- [What to produce]:
What you return should match the data exactly, from the first line to the last.

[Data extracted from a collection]
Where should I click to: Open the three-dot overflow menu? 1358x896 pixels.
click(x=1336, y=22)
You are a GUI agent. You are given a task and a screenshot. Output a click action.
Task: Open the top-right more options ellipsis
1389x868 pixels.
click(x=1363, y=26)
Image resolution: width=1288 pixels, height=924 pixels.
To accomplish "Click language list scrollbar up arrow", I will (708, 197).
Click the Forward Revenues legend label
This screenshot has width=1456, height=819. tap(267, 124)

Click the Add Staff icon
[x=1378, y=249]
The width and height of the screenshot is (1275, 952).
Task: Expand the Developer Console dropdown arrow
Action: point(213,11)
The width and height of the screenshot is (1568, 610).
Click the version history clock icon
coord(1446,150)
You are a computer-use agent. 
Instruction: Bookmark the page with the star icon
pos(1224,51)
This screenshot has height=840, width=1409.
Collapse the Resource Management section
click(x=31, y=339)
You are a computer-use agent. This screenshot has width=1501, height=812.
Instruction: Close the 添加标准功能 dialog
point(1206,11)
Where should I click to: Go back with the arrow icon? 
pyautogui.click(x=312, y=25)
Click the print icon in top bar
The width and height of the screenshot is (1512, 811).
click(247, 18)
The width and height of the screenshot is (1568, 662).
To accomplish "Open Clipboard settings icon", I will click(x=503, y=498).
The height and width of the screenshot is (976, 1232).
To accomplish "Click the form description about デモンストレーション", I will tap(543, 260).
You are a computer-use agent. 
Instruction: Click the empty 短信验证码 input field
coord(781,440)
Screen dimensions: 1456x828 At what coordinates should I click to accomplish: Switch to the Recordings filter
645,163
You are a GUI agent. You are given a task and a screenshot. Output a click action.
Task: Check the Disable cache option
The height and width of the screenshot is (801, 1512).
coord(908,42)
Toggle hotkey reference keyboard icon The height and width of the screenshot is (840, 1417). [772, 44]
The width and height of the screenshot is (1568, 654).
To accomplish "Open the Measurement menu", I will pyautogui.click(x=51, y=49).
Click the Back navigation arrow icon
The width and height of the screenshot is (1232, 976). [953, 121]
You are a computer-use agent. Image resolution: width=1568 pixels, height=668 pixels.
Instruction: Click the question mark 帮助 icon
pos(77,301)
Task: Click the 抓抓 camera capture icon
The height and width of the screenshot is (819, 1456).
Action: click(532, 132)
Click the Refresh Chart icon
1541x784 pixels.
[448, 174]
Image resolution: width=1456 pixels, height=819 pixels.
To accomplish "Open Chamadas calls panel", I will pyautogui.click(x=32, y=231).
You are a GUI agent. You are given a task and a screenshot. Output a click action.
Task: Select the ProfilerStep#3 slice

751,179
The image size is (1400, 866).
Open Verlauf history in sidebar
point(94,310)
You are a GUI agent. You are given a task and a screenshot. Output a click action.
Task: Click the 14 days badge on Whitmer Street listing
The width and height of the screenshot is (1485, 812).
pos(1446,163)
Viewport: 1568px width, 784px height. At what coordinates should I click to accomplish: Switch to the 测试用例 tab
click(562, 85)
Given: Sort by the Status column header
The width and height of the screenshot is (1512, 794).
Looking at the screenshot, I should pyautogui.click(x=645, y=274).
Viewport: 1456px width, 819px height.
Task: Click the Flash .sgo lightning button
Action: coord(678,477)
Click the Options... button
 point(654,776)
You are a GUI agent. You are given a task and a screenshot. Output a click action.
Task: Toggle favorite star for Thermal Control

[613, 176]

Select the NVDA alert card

- [Solution to this exercise]:
Where should I click to: Open the three-dot overflow menu? 1358x896 pixels.
click(x=1336, y=22)
You are a GUI agent. You are given a task and a screenshot. Output a click action.
Task: Open the top-right more options ellipsis
1389x868 pixels.
click(x=1363, y=26)
Image resolution: width=1288 pixels, height=924 pixels.
To accomplish "Click language list scrollbar up arrow", I will (708, 197).
Click the Forward Revenues legend label
This screenshot has width=1456, height=819. tap(267, 124)

Click the Add Staff icon
[x=1378, y=249]
The width and height of the screenshot is (1275, 952).
Task: Expand the Developer Console dropdown arrow
Action: point(213,11)
The width and height of the screenshot is (1568, 610).
Click the version history clock icon
coord(1446,150)
You are a computer-use agent. 
Instruction: Bookmark the page with the star icon
pos(1224,51)
This screenshot has height=840, width=1409.
Collapse the Resource Management section
click(x=31, y=339)
You are a computer-use agent. This screenshot has width=1501, height=812.
Instruction: Close the 添加标准功能 dialog
point(1206,11)
Where should I click to: Go back with the arrow icon? 
pyautogui.click(x=312, y=25)
Click the print icon in top bar
The width and height of the screenshot is (1512, 811).
click(247, 18)
The width and height of the screenshot is (1568, 662).
To accomplish "Open Clipboard settings icon", I will click(x=503, y=498).
The height and width of the screenshot is (976, 1232).
To accomplish "Click the form description about デモンストレーション", I will tap(543, 260).
You are a computer-use agent. 
Instruction: Click the empty 短信验证码 input field
coord(781,440)
Screen dimensions: 1456x828 At what coordinates should I click to accomplish: Switch to the Recordings filter
645,163
You are a GUI agent. You are given a task and a screenshot. Output a click action.
Task: Check the Disable cache option
The height and width of the screenshot is (801, 1512).
coord(908,42)
Toggle hotkey reference keyboard icon The height and width of the screenshot is (840, 1417). [772, 44]
The width and height of the screenshot is (1568, 654).
To accomplish "Open the Measurement menu", I will pyautogui.click(x=51, y=49).
Click the Back navigation arrow icon
The width and height of the screenshot is (1232, 976). [953, 121]
You are a computer-use agent. Image resolution: width=1568 pixels, height=668 pixels.
Instruction: Click the question mark 帮助 icon
pos(77,301)
Task: Click the 抓抓 camera capture icon
The height and width of the screenshot is (819, 1456).
Action: click(532, 132)
Click the Refresh Chart icon
1541x784 pixels.
[448, 174]
Image resolution: width=1456 pixels, height=819 pixels.
To accomplish "Open Chamadas calls panel", I will pyautogui.click(x=32, y=231).
You are a GUI agent. You are given a task and a screenshot. Output a click action.
Task: Select the ProfilerStep#3 slice

751,179
The image size is (1400, 866).
Open Verlauf history in sidebar
point(94,310)
You are a GUI agent. You are given a task and a screenshot. Output a click action.
Task: Click the 14 days badge on Whitmer Street listing
The width and height of the screenshot is (1485, 812).
pos(1446,163)
Viewport: 1568px width, 784px height. At what coordinates should I click to accomplish: Switch to the 测试用例 tab
click(562, 85)
Given: Sort by the Status column header
The width and height of the screenshot is (1512, 794).
Looking at the screenshot, I should pyautogui.click(x=645, y=274).
Viewport: 1456px width, 819px height.
Task: Click the Flash .sgo lightning button
Action: coord(678,477)
Click the Options... button
 point(654,776)
You are a GUI agent. You are given a task and a screenshot. Output a click action.
Task: Toggle favorite star for Thermal Control

[613, 176]

Select the NVDA alert card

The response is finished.